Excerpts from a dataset
● ● ● ● ●

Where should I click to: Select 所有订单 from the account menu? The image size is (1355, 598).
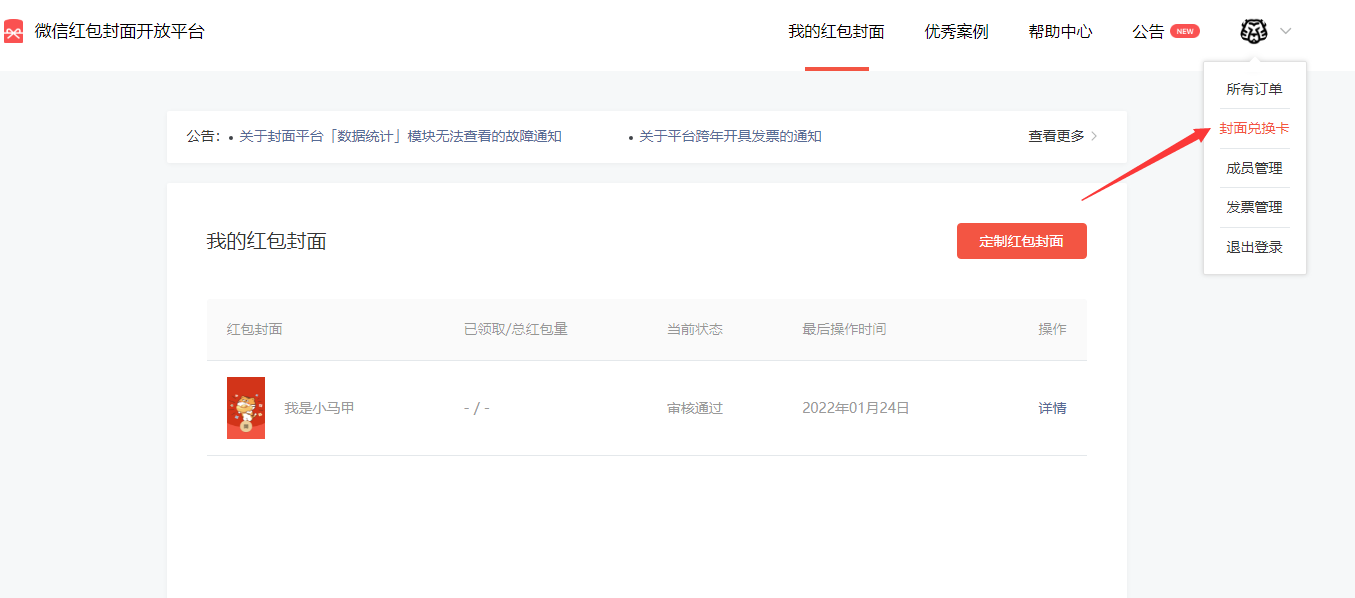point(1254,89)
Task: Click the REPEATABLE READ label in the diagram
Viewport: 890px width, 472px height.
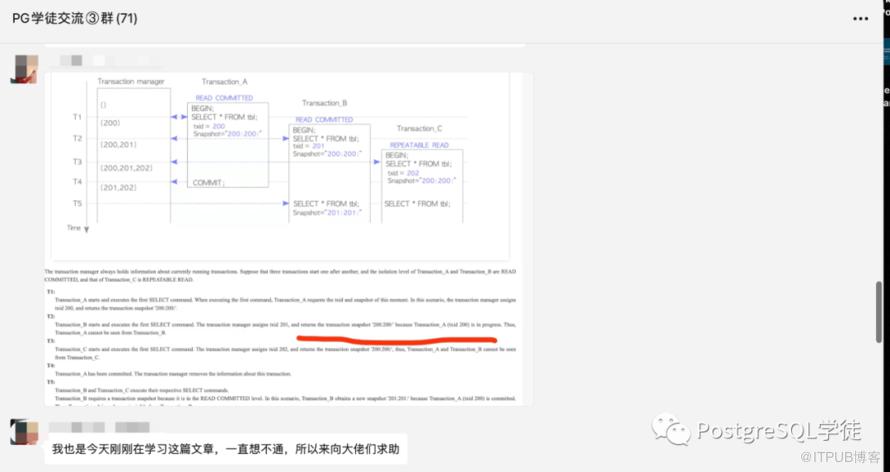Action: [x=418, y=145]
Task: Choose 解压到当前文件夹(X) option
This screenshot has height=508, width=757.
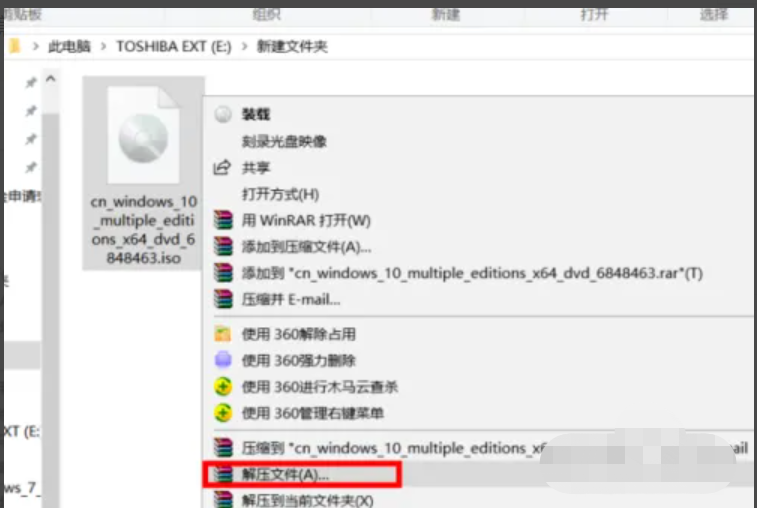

● ● ● ● ●

■ REQUIREMENT ■
An exact copy of all the entries is required, and it must contain no pictures.

■ RESPONSE BOX ■
Where should I click to: Select 所有订单 from the account menu? The image size is (1355, 598).
point(1254,89)
Task: Click the REPEATABLE READ label in the diagram
Viewport: 890px width, 472px height.
Action: [x=418, y=145]
Task: Choose 解压到当前文件夹(X) option
This screenshot has height=508, width=757.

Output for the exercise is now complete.